# [ACTIVITY]
Among the records that follow, find the line with "Image resolution: width=1199" and the line with "Task: Switch to the Login Failures tab". Set down those lines and all lines between them exactly, without adding anything.

START INPUT FOR THIS TASK

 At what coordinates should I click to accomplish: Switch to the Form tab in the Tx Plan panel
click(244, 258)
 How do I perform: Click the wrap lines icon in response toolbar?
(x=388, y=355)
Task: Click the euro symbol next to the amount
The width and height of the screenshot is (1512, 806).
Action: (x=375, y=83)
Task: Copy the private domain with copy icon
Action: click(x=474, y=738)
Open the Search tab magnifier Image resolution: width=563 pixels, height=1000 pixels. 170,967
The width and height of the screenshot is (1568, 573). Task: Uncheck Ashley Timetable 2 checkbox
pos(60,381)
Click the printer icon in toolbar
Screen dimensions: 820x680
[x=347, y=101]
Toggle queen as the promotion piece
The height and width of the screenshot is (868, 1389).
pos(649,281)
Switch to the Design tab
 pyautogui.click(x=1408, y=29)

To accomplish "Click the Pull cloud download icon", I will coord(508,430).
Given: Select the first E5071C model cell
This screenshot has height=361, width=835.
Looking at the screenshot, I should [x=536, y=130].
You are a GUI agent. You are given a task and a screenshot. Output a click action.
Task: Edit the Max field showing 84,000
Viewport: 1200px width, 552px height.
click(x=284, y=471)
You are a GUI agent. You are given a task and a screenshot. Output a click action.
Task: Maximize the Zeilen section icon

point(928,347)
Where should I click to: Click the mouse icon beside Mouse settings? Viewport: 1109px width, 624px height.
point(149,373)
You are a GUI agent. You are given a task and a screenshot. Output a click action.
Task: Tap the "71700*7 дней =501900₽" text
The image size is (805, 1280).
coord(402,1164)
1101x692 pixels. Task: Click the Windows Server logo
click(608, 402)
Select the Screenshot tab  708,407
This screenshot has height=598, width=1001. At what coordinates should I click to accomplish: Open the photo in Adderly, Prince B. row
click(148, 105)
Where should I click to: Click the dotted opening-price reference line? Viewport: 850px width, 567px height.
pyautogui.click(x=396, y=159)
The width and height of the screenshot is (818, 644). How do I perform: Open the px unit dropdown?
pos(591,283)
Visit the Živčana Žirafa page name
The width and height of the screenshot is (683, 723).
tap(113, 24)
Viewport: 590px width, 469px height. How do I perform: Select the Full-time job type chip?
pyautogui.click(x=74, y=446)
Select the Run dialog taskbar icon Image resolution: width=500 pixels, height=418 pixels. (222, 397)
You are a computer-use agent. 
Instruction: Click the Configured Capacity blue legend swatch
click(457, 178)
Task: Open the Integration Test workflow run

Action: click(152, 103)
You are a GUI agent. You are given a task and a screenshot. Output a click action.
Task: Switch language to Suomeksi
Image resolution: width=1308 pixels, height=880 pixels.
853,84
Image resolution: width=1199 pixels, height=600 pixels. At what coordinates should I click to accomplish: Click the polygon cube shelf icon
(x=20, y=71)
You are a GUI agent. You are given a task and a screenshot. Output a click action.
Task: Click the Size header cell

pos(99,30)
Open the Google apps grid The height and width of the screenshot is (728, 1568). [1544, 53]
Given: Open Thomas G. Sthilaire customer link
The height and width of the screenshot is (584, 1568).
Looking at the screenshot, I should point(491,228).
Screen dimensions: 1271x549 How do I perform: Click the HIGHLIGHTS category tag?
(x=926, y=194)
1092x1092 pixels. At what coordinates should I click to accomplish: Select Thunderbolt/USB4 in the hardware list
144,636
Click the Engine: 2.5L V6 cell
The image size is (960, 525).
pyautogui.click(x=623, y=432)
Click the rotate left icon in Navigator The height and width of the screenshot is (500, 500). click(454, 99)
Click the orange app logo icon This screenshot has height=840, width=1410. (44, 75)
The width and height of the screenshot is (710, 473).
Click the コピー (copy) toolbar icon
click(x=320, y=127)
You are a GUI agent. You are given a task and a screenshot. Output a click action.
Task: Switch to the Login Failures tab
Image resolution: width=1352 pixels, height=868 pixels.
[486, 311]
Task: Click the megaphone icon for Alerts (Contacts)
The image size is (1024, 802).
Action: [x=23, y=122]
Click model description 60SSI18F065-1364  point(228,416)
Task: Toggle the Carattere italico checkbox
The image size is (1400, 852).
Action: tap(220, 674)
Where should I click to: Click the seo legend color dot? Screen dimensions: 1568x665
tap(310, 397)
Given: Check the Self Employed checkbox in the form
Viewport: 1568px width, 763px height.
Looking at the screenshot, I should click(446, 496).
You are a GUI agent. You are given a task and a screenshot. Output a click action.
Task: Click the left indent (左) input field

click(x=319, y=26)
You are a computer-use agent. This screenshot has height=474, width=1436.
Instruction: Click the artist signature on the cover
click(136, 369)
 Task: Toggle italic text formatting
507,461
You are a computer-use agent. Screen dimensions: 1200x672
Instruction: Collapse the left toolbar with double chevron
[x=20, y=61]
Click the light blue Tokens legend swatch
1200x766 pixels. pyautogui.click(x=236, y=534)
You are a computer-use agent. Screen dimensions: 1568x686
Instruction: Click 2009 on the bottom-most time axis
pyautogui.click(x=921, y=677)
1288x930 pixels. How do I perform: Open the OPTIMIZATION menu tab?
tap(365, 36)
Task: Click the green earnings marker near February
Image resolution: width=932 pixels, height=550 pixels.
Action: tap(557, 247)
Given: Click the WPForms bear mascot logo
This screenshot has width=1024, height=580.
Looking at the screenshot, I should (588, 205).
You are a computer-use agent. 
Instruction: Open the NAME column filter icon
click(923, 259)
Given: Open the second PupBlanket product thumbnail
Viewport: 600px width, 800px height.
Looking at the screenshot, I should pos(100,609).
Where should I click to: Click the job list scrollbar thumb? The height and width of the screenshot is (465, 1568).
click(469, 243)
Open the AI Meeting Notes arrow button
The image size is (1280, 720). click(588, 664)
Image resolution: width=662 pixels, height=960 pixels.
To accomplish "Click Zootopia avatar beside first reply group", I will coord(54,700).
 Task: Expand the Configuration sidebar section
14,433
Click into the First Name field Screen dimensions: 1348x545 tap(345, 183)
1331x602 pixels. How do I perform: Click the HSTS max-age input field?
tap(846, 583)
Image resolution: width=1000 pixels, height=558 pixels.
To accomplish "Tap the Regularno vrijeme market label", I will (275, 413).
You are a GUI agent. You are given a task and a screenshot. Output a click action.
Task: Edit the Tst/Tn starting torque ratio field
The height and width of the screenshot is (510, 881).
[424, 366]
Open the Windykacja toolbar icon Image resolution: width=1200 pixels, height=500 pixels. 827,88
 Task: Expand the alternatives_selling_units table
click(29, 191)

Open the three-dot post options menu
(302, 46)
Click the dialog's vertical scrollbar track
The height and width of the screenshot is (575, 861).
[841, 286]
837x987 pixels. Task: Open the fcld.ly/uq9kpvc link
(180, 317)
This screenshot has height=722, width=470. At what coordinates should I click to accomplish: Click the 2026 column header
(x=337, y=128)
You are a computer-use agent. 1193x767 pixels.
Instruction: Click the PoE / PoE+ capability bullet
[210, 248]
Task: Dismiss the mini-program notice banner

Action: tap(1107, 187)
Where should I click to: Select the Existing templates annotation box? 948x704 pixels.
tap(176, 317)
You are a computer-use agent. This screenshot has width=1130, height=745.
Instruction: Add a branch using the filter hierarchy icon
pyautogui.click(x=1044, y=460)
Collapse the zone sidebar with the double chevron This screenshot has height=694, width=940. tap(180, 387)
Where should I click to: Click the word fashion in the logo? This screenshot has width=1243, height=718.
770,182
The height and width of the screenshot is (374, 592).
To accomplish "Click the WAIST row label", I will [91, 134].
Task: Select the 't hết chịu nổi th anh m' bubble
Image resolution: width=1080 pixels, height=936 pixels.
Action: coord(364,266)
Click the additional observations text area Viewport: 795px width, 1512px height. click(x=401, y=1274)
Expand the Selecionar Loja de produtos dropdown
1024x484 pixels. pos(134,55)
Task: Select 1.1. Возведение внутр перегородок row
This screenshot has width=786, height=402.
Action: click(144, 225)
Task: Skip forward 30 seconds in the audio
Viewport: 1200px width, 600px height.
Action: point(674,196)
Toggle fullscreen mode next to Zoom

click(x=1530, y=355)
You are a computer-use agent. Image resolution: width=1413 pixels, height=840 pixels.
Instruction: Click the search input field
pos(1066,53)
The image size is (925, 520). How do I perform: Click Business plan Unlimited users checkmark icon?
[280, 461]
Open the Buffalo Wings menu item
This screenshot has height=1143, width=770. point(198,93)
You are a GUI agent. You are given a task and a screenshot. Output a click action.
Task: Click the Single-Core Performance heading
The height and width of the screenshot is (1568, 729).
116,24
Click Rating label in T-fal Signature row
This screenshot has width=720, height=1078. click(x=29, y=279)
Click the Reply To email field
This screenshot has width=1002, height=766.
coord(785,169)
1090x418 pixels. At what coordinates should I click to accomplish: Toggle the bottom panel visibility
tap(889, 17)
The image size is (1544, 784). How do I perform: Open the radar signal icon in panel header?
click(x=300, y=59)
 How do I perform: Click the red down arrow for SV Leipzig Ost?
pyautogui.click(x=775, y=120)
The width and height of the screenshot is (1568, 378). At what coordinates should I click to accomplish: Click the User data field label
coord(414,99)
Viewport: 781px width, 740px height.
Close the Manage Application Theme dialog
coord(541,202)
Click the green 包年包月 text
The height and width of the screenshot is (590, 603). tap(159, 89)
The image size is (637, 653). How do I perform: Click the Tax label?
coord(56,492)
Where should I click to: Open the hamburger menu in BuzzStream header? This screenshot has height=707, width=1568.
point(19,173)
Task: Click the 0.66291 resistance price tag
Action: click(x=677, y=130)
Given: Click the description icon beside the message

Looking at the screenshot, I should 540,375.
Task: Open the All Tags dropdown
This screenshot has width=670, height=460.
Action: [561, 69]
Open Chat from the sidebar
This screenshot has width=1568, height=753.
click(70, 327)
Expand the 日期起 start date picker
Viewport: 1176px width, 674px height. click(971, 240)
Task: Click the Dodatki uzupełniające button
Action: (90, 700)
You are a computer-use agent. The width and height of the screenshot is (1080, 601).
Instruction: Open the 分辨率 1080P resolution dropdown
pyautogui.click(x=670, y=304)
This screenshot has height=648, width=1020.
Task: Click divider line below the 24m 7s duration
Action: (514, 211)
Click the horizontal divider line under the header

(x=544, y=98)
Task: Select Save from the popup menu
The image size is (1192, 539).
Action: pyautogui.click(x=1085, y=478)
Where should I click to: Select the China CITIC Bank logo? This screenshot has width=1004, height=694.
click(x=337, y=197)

END INPUT FOR THIS TASK

# [RESPONSE TO THIS TASK]
Image resolution: width=1199 pixels, height=600 pixels. At what coordinates should I click to accomplish: Click the polygon cube shelf icon
(x=20, y=71)
You are a GUI agent. You are given a task and a screenshot. Output a click action.
Task: Click the Size header cell

pos(99,30)
Open the Google apps grid The height and width of the screenshot is (728, 1568). [1544, 53]
Given: Open Thomas G. Sthilaire customer link
The height and width of the screenshot is (584, 1568).
Looking at the screenshot, I should point(491,228).
Screen dimensions: 1271x549 How do I perform: Click the HIGHLIGHTS category tag?
(x=926, y=194)
1092x1092 pixels. At what coordinates should I click to accomplish: Select Thunderbolt/USB4 in the hardware list
144,636
Click the Engine: 2.5L V6 cell
The image size is (960, 525).
pyautogui.click(x=623, y=432)
Click the rotate left icon in Navigator The height and width of the screenshot is (500, 500). click(454, 99)
Click the orange app logo icon This screenshot has height=840, width=1410. (44, 75)
The width and height of the screenshot is (710, 473).
Click the コピー (copy) toolbar icon
click(x=320, y=127)
You are a GUI agent. You are given a task and a screenshot. Output a click action.
Task: Switch to the Login Failures tab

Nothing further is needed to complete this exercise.